Dr. Brian Forrest, medical director of Access Healthcare, a direct-pay primary care practice in Apex, NC, contends that they do.
With 10 years’ experience running an independent direct-pay practice, Dr. Forrest is among the leaders in the emerging movement of physicians who’ve opted to work outside the framework of insurance-controlled primary care. He holds that by eliminating the costly overhead and paperwork burden imposed by insurance plans, doctors can provide better care at lower cost, while preserving their own health and well-being.
Speaking at Holistic Primary Care’s second annual Heal Thy Practice: Transforming Primary Care conference, Dr. Forrest shared clinical outcomes data from his practice, which represents about 6,000 patients total, including many individuals who do not have health insurance.

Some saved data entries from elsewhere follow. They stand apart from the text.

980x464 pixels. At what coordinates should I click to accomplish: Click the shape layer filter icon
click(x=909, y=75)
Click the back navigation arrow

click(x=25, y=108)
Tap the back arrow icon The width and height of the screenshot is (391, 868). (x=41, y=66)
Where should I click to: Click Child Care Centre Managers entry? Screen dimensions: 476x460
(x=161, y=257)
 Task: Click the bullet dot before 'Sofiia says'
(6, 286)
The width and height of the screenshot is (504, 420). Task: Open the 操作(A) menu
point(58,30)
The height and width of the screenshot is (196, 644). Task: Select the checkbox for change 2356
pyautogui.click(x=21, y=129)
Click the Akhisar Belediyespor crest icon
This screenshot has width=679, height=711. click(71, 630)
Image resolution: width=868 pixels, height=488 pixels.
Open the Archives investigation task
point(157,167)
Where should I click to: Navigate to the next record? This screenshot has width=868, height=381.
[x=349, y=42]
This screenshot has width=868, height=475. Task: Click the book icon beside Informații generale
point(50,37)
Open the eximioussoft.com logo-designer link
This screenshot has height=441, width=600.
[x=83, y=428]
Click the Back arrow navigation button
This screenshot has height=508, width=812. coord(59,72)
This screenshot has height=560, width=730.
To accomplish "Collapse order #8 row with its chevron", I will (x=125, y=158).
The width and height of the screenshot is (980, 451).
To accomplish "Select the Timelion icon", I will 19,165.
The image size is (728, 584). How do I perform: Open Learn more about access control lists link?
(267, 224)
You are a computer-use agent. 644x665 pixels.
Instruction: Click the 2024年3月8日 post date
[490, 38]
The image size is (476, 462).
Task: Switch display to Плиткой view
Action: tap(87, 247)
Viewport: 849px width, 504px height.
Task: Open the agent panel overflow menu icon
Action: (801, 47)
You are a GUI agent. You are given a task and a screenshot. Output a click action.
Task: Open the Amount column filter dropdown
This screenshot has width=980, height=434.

“Our patient population is severely high-risk initially, due to the high number of uninsured that come in. The average systolic blood pressure among my new patients is 192 mmHg. The average hemoglobin A1C is 11.9%, and the average LDL is 173 mg/dl.” The patients at Access Health are hardly a “worried well” luxury service crowd; many are people with modest means and significant chronic disease burdens.
An independent audit of patients in Dr. Forrest’s practice for 6 months indicates that the concentrated attention and stronger practitioner-patient relationship fostered by a direct-pay model can modify the risk profile fairly quickly.
After 6 months as members of Access Healthcare, the patients showed an average LDL of 92 mg/dl. The average A1C was down to 6.3%. During a period of 8 years, there has only been 1 fatal stroke among Dr. Forrest’s patients, and this was in a patient who stopped taking the prescribed medications.
There have been no fatal myocardial infarctions and only two nonfatal MI’s during the 8-year period. Access Healthcare patients average less than 4 hospitalizations per 1,000 patients per year.
Dr. Forrest says there’s no mystery behind these encouraging outcomes, which echo similar reductions in utilization among patients in “concierge” practice models (see Despite Recession, Concierge Practices Show Brisk Growth, Excellent Outcomes). The direct-pay model allows him to keep scheduled office visits down to no more than 10 per day. This means more time spent with patients, and greater attention to their needs, problems, and obstacles to healing.
The relatively low daily patient volume facilitates open-access scheduling where by Dr. Forrest can accommodate walk-ins, sometimes as many as 6 per day. Problems can be dealt with immediately, rather than festering and progressing, as often happens in conventional insurance-based models when patients must wait weeks for appointments with their doctors. It also obviates patients’ needs to seek care at hospital emergency rooms.
“This model reduces physician stress, which also reduces errors,” said Dr. Forrest, adding that the likelihood of medical errors—which can sometimes be fatal—is strongly associated with the organizational climate and atmosphere of the office. An office full of angry patients, stressed physicians and overwhelmed staff is highly conducive to errors and poor judgment.
“Primary care offices could be made safer by promoting a culture of quality and improving the hectic environment.”